I am learning svd
here is an geometric interpretation of SVD.
SVD could be viewed as some kind of linear transformation of a space.
denote the left one space_1, the right space_2.
Unit disc has been transformed with M from space_1 to space_2.
apparently the 2 vectors have been transformed, and the question is
is the space before svd same to the one after svd?
Has the space where the original vector red (1,0) and yellow (0, 1) live also been transformed? I guess not and I need a double check.
On
You may confused the vectors and the space where the vectors live.
In your case, the red vector \begin{bmatrix} 0 \\ 1 \\ \end{bmatrix} yellow vector \begin{bmatrix} 1 \\ 0 \\ \end{bmatrix} and the transformed ones, all of them live in a same space, $R^2$.
the transformation affects the vectors rather than the space where the vectors live.
imagine you smack a clay ball to a square, you transformed the 3d vectors of the clay without affecting the real 3d world we people live.
The terminology of "transformation" seems to make you think about this in a confusing way. In the picture, $M$ is map $\mathbb R^2\to\mathbb R^2$, where $\mathbb R^2$ denotes the euclidean plane with elements $(x,y)$ for real numbers $x$ and $y$. The space $\mathbb R^2$ stays the same, it never changes.

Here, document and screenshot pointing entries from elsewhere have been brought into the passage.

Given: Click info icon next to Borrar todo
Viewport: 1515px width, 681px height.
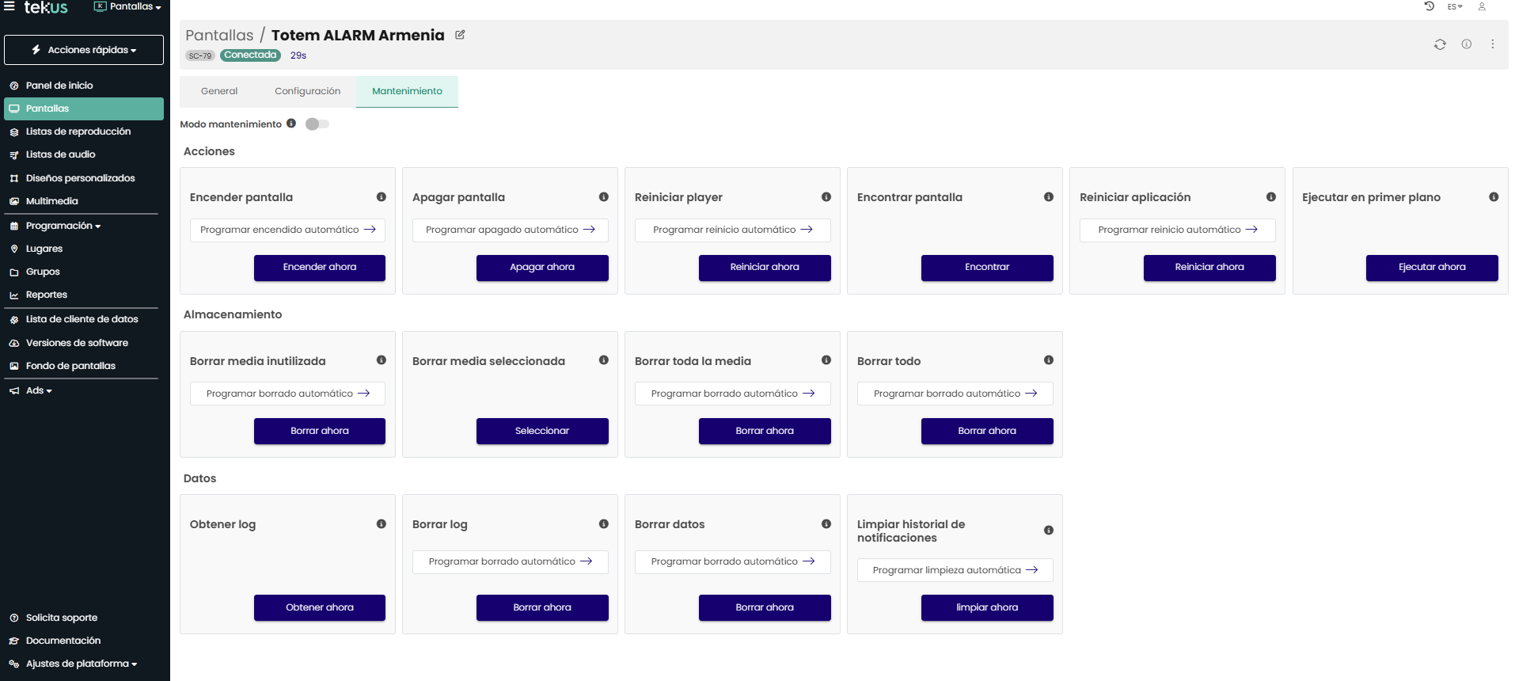Looking at the screenshot, I should point(1048,360).
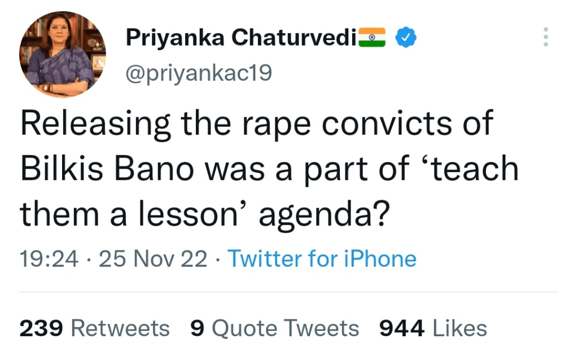Open the three-dot more options menu
Image resolution: width=578 pixels, height=356 pixels.
tap(545, 37)
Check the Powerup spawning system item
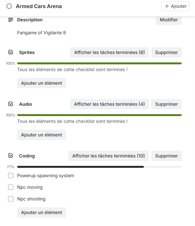Viewport: 195px width, 226px height. (11, 176)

However $M$ is like a machine taking an input point $(x,y)$ and producing an output point $M(x,y)$. You might say "$M$ transforms $(x,y)$ into $M(x,y)$", but the point $(x,y)$ has its own existence, regardless of you calculating $M(x,y)$ or not.
Now you can also take the unit disk $D$ consisting of all points $(x,y)$ with $x^2+y^2\le 1$ and apply $M$ to every point in the disk, call the set of outputs $M(D)$. Then $M(D)$ is the set of all points in the blue ellipse you see in the right hand side of the picture. It is still a subset of the same $\mathbb R^2$ as the original disk $D$, the picture just draws two copies of $\mathbb R^2$ so you don't get a circle overlapping with an ellipse. The disk $D$ still exists and hasn't been transformed in the sense that $D$ itself somehow changed, but applying $M$ to all points of $D$ you get the ellipse $M(D)$ as a result.